Count the lines in the items below that contain the string "value". How many are there? Reply with the number only.

--------------------------------

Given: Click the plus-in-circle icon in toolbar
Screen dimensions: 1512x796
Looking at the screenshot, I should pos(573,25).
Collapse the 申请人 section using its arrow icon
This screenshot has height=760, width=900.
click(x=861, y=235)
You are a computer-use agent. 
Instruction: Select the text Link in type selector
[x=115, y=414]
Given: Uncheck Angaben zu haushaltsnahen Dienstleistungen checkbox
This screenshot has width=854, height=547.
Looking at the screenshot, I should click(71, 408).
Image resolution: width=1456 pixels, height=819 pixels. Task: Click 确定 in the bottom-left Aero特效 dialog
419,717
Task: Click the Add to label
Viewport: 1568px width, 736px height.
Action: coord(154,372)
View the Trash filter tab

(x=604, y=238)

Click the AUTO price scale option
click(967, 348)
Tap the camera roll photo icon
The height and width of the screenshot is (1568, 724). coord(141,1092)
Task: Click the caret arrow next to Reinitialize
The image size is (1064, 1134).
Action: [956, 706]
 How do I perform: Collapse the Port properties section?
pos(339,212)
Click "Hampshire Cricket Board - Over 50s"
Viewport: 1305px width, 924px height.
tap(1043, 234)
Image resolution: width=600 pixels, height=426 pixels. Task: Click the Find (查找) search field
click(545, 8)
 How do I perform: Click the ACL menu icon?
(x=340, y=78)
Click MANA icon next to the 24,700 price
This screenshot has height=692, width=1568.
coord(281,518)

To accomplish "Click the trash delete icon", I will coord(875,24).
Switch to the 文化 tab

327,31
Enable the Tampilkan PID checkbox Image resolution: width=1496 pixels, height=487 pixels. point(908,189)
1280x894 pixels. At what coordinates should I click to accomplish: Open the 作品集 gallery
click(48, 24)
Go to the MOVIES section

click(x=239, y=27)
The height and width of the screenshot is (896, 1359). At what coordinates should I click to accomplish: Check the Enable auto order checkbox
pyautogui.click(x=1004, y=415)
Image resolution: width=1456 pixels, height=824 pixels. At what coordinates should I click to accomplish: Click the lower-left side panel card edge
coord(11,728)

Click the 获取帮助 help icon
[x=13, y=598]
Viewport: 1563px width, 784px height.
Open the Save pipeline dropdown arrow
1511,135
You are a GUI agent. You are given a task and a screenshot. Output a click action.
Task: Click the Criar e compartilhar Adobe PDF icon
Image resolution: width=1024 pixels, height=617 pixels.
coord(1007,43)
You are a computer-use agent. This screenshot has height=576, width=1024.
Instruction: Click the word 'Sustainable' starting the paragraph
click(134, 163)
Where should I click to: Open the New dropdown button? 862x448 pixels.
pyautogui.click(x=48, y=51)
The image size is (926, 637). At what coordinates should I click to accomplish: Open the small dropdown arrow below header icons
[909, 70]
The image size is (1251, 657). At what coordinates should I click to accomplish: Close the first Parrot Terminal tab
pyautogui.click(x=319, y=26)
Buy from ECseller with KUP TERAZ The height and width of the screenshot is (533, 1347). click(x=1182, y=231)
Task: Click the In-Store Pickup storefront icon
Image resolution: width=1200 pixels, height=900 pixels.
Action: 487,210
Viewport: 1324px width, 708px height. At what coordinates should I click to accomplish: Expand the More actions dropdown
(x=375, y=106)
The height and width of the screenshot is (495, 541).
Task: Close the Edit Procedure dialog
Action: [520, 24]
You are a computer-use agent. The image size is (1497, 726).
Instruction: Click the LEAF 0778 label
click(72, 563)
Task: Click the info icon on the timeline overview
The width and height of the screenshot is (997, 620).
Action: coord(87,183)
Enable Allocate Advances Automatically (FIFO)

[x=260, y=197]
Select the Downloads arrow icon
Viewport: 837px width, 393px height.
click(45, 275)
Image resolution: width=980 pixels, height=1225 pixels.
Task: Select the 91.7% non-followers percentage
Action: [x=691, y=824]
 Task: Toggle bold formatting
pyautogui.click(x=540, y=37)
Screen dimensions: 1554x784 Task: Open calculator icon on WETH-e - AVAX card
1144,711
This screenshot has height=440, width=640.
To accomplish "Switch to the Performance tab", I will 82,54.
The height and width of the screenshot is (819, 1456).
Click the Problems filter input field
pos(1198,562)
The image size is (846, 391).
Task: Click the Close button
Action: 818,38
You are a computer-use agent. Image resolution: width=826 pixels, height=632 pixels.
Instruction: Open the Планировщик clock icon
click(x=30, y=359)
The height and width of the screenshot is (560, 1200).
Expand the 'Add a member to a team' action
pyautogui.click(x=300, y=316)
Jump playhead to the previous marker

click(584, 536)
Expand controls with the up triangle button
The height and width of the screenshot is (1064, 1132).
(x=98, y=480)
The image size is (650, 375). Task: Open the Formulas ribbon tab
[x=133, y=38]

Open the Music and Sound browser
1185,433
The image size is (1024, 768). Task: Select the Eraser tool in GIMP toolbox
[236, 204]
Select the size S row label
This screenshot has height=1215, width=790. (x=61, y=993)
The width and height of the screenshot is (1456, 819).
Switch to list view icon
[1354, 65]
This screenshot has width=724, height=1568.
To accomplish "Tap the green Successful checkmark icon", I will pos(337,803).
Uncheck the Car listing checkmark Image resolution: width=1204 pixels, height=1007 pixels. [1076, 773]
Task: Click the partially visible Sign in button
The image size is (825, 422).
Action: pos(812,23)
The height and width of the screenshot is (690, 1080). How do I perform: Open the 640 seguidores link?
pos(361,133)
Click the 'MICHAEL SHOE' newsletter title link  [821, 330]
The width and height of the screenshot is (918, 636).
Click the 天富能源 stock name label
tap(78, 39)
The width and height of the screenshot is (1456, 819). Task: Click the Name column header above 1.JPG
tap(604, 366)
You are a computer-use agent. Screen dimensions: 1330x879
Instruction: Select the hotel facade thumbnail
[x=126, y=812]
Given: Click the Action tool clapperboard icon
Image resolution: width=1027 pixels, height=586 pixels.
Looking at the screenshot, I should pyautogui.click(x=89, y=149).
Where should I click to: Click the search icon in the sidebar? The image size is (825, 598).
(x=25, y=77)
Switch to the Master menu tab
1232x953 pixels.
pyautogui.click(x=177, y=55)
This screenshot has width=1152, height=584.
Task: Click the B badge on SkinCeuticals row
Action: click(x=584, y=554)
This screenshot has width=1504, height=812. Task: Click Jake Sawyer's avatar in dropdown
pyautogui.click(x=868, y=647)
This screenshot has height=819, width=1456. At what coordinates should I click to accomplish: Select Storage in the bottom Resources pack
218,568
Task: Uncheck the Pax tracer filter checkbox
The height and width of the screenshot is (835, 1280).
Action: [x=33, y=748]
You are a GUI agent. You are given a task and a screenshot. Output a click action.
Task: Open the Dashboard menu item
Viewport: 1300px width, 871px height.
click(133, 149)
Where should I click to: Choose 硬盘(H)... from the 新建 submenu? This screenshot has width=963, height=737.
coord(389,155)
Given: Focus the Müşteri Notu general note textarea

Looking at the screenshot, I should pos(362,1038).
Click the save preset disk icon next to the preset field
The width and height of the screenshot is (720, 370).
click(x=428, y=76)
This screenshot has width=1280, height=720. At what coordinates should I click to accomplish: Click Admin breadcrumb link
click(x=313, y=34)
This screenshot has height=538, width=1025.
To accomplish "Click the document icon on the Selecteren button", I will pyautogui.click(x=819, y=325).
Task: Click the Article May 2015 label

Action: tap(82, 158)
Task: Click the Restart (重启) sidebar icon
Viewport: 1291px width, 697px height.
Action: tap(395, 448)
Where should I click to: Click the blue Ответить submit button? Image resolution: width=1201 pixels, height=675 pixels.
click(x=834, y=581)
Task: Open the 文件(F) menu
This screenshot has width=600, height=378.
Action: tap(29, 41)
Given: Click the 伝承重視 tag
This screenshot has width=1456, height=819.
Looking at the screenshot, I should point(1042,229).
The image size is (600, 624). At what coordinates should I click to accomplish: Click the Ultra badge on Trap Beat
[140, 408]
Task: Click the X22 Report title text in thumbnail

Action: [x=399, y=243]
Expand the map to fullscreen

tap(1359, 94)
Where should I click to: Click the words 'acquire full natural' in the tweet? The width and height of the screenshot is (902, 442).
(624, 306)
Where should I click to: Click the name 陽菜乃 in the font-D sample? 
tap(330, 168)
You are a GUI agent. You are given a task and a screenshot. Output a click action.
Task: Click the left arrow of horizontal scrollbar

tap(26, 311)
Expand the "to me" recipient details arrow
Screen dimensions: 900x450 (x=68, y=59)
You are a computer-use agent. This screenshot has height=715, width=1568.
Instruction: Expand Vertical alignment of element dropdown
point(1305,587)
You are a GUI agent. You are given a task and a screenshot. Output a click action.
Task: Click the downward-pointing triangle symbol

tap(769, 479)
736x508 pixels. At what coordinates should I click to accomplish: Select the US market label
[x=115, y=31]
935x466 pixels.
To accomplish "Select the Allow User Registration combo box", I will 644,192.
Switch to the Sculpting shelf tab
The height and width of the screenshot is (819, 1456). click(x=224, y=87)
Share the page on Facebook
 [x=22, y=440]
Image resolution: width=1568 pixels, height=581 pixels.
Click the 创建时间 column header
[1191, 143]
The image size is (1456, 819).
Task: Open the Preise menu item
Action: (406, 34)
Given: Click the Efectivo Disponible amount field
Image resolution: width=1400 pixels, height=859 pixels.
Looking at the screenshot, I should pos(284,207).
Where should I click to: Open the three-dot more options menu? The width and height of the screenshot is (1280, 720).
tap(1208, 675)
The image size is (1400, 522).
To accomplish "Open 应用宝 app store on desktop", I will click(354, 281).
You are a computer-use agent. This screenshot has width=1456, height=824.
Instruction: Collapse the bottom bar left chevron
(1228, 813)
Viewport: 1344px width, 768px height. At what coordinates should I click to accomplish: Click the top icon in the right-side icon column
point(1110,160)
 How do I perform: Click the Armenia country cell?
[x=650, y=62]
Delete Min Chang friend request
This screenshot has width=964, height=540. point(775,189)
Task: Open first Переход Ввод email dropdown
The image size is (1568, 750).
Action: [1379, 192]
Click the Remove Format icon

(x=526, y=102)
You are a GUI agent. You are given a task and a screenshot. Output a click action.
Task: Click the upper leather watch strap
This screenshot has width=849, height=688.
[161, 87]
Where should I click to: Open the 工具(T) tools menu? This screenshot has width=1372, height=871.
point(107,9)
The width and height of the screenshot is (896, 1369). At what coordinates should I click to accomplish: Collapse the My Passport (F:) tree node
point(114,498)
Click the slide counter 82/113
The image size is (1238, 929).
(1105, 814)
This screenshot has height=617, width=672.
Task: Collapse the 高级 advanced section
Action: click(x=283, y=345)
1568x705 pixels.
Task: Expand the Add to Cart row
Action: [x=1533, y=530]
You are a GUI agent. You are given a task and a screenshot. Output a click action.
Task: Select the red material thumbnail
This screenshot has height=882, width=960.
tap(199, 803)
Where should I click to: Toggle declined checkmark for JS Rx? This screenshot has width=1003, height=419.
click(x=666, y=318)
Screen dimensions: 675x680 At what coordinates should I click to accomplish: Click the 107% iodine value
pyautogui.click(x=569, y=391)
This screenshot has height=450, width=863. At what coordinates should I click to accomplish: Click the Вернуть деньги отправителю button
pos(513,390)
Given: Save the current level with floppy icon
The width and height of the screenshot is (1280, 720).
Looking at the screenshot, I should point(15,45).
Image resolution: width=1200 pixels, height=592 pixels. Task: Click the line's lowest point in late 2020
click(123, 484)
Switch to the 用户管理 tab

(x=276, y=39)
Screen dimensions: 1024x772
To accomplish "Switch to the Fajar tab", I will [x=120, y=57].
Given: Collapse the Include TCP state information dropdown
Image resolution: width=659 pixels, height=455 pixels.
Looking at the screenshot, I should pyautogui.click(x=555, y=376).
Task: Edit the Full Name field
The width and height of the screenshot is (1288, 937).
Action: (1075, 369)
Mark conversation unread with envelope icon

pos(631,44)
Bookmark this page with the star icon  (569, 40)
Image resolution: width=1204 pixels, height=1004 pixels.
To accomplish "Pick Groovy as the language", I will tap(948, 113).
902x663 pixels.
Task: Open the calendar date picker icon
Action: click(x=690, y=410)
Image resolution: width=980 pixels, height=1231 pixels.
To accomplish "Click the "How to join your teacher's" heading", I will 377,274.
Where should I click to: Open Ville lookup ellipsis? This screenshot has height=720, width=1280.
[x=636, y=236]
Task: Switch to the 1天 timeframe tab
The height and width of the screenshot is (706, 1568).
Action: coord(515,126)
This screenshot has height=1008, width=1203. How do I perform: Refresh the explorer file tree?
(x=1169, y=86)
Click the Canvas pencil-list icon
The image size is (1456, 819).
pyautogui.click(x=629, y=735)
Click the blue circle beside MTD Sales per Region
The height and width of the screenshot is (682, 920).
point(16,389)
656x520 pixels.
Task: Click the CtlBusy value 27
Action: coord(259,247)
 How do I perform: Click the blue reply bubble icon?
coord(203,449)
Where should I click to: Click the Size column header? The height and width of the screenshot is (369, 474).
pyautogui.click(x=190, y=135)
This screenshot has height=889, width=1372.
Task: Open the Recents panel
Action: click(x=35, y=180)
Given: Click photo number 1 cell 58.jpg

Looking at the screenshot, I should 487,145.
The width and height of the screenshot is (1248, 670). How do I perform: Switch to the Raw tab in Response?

--------------------------------

*FULL SOLUTION*
2